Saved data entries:
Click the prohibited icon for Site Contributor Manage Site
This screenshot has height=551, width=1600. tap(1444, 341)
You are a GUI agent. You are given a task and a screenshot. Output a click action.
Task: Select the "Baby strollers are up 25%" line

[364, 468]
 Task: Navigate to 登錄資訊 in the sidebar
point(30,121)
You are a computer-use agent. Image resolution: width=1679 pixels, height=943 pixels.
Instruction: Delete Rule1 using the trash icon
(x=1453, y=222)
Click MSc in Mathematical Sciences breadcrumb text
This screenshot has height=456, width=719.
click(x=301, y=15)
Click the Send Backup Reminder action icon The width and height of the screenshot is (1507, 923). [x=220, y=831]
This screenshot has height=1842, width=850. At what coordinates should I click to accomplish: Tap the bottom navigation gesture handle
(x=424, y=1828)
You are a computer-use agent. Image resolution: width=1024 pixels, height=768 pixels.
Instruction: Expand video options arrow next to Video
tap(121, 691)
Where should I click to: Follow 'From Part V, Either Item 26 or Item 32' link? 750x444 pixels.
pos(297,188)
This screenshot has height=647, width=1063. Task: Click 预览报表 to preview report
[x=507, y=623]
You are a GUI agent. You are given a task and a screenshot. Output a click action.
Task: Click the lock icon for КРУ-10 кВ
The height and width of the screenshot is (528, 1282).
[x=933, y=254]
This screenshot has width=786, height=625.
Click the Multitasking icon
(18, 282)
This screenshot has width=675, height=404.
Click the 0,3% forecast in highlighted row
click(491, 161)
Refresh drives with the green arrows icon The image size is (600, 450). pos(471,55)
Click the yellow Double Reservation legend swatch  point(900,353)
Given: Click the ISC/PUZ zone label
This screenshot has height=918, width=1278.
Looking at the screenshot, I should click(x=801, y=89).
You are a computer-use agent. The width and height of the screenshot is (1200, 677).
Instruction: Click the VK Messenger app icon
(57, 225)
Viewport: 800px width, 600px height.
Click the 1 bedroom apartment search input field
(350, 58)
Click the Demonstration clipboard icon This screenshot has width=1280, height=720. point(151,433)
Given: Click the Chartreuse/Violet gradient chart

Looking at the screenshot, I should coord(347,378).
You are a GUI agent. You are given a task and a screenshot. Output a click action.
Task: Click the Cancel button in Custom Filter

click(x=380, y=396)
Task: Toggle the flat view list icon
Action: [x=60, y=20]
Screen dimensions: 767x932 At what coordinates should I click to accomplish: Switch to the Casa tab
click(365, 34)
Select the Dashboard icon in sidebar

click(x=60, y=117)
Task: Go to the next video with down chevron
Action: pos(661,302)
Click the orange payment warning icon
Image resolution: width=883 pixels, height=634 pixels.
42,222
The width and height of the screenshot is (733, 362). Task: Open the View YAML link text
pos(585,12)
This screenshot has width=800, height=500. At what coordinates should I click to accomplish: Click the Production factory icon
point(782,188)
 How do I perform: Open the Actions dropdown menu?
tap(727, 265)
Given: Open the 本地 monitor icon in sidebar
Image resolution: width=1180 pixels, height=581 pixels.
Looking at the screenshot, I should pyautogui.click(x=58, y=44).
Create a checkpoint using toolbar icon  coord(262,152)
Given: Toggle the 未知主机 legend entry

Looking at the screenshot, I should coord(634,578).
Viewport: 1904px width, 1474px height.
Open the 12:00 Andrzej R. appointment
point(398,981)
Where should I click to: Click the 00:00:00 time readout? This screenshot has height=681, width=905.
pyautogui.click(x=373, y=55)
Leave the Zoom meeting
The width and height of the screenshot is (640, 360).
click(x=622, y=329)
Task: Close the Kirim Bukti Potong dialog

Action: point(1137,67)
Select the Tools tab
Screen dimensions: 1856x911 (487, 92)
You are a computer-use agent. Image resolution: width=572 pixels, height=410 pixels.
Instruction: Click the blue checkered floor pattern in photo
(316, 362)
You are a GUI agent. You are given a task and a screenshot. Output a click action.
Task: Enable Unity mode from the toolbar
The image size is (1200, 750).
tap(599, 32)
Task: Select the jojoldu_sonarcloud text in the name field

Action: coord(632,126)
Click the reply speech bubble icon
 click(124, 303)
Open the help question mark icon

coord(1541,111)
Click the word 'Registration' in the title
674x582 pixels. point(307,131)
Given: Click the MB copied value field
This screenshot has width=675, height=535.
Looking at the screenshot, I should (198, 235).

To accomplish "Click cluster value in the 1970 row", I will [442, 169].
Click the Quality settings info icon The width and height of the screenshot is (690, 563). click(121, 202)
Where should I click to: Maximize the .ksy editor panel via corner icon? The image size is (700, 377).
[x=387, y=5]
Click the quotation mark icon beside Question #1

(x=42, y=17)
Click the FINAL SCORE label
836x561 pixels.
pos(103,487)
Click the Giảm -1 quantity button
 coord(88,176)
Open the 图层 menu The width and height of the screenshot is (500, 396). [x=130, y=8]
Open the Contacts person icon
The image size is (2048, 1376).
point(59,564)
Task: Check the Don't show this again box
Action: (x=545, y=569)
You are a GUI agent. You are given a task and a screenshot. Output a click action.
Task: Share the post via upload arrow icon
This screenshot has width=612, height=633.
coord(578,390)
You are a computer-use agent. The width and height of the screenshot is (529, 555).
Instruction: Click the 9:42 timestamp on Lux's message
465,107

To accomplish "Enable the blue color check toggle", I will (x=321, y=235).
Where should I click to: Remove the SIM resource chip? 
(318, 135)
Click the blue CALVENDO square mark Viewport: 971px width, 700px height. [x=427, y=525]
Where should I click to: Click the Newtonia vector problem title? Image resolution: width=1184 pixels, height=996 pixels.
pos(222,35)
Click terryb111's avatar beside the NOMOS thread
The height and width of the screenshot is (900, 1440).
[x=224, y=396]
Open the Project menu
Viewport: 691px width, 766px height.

EXERCISE: Count up the lines in the records where the string "computer" appears. Your reply is that number alone.

EXERCISE RESPONSE: 5